-------- Page text --------

American writer and lawyer

Kermit Roosevelt III (born July 14, 1971) is an American author, lawyer, and David Berger Professor for the Administration of Justice at the University of Pennsylvania Law School. He was a law clerk for U.S. Supreme Court Justice David Souter in 1999–2000, and has specialized in his academic work in constitutional law and conflict of laws.

He is a great-great-grandson of U.S. President Theodore Roosevelt and a distant cousin of President Franklin D. Roosevelt.

==Early life and education==
Roosevelt was born in Washington, D.C., on July 14, 1971. His father, also named Kermit, was a son of Kermit Roosevelt Jr. and a great-grandson of President Theodore Roosevelt. He graduated from St. Albans School (where he was a Presidential Scholar), Harvard University, and Yale Law School. He was a law clerk for Judge Stephen F. Williams of the D.C. Circuit, and then clerked for at the US Supreme Court for Justice David Souter.

==Career==
Roosevelt worked as a lawyer with Mayer Brown in Chicago from 2000 to 2002 before joining the Penn Law faculty in 2002. He was an assistant professor, from 2002 to 2007, and Professor of Law (Conflict of Laws, Constitutional Law), from 2007 to 2021, when he was appointed as David Berger Professor for the Administration of Justice.

-------- Provided material --------

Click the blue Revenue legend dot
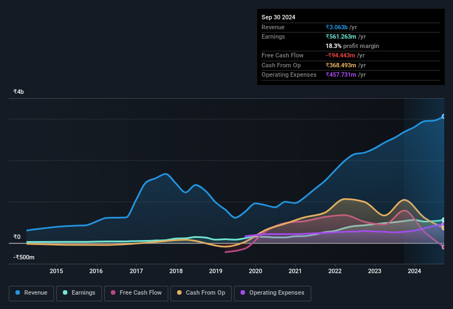Image resolution: width=453 pixels, height=309 pixels. (18, 292)
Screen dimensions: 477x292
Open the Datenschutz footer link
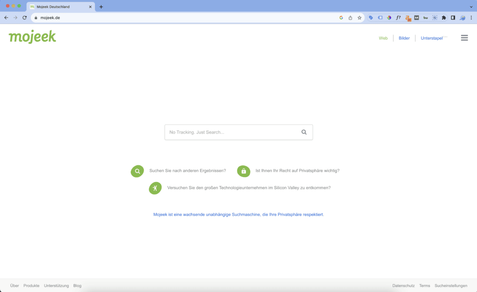click(x=403, y=285)
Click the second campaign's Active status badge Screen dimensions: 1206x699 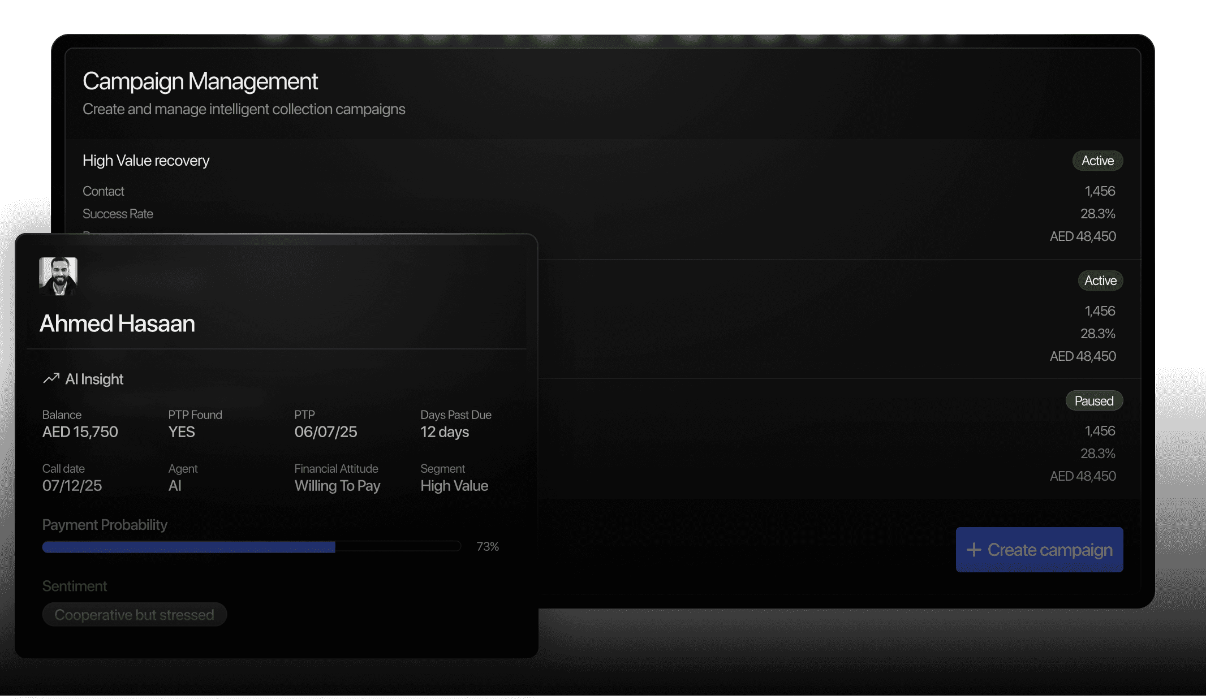[x=1100, y=281]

--------

- _Required actions_:
a. Translate this sentence from the Kermit Roosevelt III profile into Spanish: "He is a great-great-grandson of U.S. President Theodore Roosevelt and a distant cousin of President Franklin D. Roosevelt."
b. Set down word for word the passage of the Kermit Roosevelt III profile starting at "Kermit Roosevelt III" and ending at "Franklin D. Roosevelt.".

- _Solutions in order_:
a. Es tataranieto del presidente estadounidense Theodore Roosevelt y primo lejano del presidente Franklin D. Roosevelt.

b.
Kermit Roosevelt III (born July 14, 1971) is an American author, lawyer, and David Berger Professor for the Administration of Justice at the University of Pennsylvania Law School. He was a law clerk for U.S. Supreme Court Justice David Souter in 1999–2000, and has specialized in his academic work in constitutional law and conflict of laws.

He is a great-great-grandson of U.S. President Theodore Roosevelt and a distant cousin of President Franklin D. Roosevelt.